En outre, dans la filière académique, c’est souvent à l’âge où l’on envisage de faire des enfants que se décident les trajectoires professionnelles. «Le système universitaire oublie ceux qui ne font pas carrière rapidement.» Dans les années 1980, elle a ainsi elle-même eu le plus grand mal à concilier son activité scientifique et son rôle de mère. «La situation s’est améliorée depuis, mais pas encore suffisamment, rappelle-t-elle. Il s’agit d’un problème structurel que nous pouvons régler.»

Telle mère, telle fille
Les modèles féminins ont influencé Susan Gasser dès sa naissance en 1955: sa grand-mère était cheffe d’entreprise, sa mère enseignante et sa sœur aînée professeure. Susan Gasser a étudié les mathématiques, la physique et la biologie à Chicago avant de s’installer à Bâle en 1979 pour terminer son doctorat en biochimie, obtenu en 1982. Elle a été professeure de biologie moléculaire à l’Université de Genève et, de 2004 à 2019, directrice du Friedrich Miescher Institute for Biomedical Research (FMI) à Bâle. Elle est aujourd’hui professeure de biologie moléculaire à l’Université de Bâle, directrice d’un groupe de recherche au FMI et membre du Conseil des EPF et du Conseil suisse de la science. Depuis qu’elle s’est aperçue que les femmes étaient souvent confrontées à d’importants écueils dans le monde scientifique, elle soutient les jeunes chercheuses.

En tant que présidente de la commission du Fonds national suisse pour l’égalité de traitement entre femmes et hommes, elle a notamment lancé un instrument de promotion qui s’adresse à des scientifiques de haut vol et qui offre à de jeunes femmes la possibilité de concilier carrière et famille grâce à un soutien financier et à des coachings. Susan Gasser a constamment axé ses efforts de promotion de la relève sur les femmes. «J’ai toujours engagé beaucoup de femmes et je les ai encouragées à faire coexister leur carrière scientifique et leur vie de famille.»

Une retraite inimaginable

La promotion du rôle des femmes dans les sciences reste une préoccupation importante aussi à l’avenir pour Susan Gasser.
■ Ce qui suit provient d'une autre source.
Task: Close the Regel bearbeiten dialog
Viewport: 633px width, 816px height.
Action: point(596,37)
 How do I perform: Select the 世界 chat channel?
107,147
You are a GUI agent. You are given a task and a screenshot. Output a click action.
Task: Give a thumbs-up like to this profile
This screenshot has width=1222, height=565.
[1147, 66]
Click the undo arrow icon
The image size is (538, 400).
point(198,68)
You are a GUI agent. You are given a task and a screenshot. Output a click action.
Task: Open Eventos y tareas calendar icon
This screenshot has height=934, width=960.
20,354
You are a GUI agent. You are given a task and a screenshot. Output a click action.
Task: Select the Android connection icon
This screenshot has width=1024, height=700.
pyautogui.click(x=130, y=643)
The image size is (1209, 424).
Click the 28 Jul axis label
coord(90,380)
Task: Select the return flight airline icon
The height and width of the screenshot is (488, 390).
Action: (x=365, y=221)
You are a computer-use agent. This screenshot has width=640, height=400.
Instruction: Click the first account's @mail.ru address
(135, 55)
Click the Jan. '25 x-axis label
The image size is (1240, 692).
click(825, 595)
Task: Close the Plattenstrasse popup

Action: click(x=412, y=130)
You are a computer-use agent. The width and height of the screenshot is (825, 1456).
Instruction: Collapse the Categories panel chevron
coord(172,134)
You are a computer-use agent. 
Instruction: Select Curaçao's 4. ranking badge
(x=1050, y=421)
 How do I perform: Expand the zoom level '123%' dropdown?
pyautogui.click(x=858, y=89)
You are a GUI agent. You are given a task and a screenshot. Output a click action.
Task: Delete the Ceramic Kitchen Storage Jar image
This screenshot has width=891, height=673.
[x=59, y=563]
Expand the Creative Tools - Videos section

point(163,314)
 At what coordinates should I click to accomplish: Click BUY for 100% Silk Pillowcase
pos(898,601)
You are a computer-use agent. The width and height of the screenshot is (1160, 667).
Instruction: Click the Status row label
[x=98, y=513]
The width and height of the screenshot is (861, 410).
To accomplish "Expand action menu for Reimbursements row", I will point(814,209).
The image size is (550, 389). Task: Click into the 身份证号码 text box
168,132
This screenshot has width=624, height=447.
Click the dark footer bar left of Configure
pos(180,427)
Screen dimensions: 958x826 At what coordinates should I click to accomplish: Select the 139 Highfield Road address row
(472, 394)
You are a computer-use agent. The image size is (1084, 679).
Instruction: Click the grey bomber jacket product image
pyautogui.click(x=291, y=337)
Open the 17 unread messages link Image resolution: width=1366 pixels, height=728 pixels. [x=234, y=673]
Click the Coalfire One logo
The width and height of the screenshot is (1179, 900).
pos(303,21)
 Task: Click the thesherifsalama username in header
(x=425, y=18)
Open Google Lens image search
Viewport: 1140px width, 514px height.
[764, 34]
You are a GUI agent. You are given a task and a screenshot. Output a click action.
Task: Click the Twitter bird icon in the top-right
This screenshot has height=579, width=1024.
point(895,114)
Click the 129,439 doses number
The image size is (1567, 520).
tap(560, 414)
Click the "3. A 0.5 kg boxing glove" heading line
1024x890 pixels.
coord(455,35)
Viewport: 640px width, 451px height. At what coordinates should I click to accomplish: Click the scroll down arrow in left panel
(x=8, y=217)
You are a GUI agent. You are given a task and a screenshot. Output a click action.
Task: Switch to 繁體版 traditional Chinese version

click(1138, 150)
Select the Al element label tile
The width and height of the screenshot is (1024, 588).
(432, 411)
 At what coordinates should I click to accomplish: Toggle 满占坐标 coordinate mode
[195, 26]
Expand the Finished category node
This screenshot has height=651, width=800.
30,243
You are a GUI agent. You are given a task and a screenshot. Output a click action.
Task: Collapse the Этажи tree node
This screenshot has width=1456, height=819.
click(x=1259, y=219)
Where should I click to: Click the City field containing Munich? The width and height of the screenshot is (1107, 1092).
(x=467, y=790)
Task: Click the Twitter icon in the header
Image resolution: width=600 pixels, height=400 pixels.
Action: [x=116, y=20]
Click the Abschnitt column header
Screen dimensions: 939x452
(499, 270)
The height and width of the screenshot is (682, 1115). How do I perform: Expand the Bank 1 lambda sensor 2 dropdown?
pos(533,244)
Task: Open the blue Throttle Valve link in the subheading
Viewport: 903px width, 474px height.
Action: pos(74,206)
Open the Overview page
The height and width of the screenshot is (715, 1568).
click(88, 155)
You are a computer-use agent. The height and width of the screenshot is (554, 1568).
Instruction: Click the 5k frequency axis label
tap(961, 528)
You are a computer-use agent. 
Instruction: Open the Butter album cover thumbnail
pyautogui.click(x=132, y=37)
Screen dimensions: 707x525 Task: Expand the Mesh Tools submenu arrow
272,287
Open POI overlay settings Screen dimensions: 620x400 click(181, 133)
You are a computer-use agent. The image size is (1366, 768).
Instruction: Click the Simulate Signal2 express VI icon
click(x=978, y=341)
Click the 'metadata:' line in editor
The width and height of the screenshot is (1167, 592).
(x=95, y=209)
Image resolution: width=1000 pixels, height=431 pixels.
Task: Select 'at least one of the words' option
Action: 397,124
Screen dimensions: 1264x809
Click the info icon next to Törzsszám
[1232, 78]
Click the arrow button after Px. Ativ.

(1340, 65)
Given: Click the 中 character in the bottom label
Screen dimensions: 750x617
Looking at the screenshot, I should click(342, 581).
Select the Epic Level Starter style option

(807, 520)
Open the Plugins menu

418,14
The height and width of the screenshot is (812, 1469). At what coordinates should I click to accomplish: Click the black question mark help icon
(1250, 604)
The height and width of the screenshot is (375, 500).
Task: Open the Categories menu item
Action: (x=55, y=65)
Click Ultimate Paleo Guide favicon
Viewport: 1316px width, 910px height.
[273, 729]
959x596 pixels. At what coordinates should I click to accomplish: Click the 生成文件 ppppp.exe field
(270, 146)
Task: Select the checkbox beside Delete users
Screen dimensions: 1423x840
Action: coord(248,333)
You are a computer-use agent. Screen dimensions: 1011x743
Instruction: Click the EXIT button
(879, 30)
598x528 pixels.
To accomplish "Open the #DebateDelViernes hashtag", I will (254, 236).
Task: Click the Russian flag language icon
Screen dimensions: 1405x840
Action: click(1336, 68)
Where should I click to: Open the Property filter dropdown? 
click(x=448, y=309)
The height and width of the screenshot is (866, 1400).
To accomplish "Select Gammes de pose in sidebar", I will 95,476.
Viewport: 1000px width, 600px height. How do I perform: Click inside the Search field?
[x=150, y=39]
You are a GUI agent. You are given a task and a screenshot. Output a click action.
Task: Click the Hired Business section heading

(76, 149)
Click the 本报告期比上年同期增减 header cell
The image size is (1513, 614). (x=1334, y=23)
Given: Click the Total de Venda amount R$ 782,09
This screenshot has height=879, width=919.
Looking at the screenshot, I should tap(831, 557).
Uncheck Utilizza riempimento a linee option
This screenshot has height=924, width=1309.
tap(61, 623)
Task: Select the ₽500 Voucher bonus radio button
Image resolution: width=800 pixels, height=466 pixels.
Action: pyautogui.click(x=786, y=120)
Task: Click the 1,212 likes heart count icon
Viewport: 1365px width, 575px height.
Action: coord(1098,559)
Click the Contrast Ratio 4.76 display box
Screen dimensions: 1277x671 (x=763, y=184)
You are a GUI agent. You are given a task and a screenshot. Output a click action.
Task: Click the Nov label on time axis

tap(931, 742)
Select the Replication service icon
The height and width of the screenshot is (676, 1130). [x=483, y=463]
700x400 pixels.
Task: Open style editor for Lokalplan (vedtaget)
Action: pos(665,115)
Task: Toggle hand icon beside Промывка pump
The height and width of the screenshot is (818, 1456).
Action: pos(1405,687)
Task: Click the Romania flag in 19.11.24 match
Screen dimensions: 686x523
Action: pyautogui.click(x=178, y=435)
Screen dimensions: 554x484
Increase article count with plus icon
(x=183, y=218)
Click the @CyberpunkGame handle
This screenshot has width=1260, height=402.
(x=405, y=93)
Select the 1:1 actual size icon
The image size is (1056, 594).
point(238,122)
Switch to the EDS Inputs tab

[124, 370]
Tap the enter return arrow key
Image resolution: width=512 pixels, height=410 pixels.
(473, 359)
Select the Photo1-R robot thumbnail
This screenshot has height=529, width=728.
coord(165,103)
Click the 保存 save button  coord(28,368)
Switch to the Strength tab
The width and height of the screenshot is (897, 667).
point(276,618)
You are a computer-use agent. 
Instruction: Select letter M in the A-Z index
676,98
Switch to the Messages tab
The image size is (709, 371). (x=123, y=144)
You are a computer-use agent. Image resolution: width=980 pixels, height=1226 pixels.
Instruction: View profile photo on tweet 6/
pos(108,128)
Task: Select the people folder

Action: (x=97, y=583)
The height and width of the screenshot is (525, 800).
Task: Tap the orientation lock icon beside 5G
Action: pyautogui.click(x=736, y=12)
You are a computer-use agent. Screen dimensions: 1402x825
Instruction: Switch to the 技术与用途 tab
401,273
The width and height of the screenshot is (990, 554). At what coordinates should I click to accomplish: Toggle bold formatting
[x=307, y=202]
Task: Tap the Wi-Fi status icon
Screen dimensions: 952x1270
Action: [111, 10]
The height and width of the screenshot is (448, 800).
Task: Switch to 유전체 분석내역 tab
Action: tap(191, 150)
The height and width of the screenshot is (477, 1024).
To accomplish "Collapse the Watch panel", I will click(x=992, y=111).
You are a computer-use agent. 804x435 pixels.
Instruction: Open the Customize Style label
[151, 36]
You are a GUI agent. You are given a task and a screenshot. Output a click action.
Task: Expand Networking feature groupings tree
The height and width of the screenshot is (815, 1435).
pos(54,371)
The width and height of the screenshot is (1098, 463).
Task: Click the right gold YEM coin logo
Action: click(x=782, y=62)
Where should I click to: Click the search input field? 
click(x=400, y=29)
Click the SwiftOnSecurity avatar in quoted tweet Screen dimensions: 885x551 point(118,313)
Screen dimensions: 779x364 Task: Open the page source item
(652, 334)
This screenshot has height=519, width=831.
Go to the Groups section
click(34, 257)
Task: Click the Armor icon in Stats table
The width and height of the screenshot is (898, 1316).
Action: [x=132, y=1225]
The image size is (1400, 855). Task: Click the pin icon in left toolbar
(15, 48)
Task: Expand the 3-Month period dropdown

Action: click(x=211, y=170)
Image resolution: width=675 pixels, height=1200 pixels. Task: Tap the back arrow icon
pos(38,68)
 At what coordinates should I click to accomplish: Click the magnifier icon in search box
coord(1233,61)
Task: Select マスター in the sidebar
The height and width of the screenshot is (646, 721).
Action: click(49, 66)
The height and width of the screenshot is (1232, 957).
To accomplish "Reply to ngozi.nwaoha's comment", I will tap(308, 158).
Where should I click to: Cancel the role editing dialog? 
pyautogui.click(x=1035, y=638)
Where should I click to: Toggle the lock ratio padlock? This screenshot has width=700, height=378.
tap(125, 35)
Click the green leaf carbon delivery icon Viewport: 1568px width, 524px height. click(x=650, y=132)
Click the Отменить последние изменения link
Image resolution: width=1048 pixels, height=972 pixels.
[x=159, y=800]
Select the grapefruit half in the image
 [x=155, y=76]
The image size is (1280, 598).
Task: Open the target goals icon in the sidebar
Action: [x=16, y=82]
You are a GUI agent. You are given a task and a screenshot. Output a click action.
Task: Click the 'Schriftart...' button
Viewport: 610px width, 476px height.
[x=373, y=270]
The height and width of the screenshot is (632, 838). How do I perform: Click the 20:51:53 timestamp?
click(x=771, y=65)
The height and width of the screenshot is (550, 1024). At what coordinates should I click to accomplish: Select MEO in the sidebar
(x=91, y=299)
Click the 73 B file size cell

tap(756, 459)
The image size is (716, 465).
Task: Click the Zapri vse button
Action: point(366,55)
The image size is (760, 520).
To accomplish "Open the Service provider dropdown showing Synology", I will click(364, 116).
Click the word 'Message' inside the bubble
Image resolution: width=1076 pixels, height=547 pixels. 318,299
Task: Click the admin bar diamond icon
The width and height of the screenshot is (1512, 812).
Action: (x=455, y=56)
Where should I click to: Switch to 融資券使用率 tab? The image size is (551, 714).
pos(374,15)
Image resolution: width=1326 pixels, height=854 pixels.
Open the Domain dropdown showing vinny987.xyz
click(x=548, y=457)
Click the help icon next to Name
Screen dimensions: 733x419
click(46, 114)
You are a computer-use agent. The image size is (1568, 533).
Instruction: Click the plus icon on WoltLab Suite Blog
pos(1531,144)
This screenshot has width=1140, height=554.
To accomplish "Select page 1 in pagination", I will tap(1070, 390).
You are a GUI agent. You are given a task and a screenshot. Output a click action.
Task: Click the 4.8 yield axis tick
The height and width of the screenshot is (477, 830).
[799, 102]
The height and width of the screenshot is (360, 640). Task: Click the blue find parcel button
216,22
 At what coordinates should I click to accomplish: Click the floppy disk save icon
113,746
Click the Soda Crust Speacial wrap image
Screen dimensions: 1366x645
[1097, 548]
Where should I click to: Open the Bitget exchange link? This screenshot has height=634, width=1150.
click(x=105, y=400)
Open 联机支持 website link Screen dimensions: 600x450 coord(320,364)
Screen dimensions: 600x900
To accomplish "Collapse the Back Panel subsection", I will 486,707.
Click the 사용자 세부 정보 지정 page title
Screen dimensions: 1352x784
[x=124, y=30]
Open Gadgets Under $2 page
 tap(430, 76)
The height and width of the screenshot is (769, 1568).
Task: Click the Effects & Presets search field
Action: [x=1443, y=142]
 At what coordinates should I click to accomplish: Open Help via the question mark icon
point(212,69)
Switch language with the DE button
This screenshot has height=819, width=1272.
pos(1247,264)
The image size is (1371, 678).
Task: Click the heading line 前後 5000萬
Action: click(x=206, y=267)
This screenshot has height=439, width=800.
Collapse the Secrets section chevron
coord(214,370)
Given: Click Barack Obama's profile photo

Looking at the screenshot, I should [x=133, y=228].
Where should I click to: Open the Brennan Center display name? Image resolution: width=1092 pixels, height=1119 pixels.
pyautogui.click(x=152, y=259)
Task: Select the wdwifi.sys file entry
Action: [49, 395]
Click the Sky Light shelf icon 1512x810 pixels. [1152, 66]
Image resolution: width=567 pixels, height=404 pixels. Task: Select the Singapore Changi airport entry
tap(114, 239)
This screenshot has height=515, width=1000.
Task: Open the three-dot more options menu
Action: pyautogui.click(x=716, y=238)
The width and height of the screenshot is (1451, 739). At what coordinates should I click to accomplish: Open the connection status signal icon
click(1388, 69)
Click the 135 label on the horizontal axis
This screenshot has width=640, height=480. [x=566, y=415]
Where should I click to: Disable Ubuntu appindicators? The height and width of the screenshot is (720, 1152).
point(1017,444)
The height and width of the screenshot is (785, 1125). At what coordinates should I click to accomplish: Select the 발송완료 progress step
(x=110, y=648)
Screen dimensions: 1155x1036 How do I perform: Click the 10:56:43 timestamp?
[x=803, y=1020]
Elle souhaite notamment lier cette thématique à son intérêt pour le Japon et organise des congrès sur l’épigénétique sur l’île, lors desquels seules des femmes présentent les résultats de leurs travaux scientifiques.

«La science est ma passion et quand on s’occupe de sa passion, ce n’est pas du travail.»

A 65 ans, elle a donc encore de nombreux projets professionnels. Actuellement, elle dirige toujours à l’institut Friedrich Miescher un groupe de chercheurs qui analyse l’organisation du noyau des cellules à l’aide de nématodes. En tant que membre du Conseil des EPF élue par le Conseil fédéral, elle souhaite aussi faire bouger les choses dans le domaine des hautes écoles techniques. «La science devrait contribuer à résoudre les grands problèmes actuels de la société.» Pour elle, la crise climatique, la perte de biodiversité ou la mort des forêts font partie de ces problèmes. «Les instituts des EPF sont excellents, mais ils pourraient fournir une contribution encore plus importante et plus pratique dans ces domaines. Je m’engage pour cela», souligne-t-elle.

On n’est donc pas surpris de l’entendre dire: «Je ne peux pas m’imaginer à la retraite.» Prendre sa retraite n’est pas non plus une option, puisque Susan Gasser a rarement considéré son activité scientifique comme du travail: «La science est ma passion et quand on s’occupe de sa passion, ce n’est pas du travail.»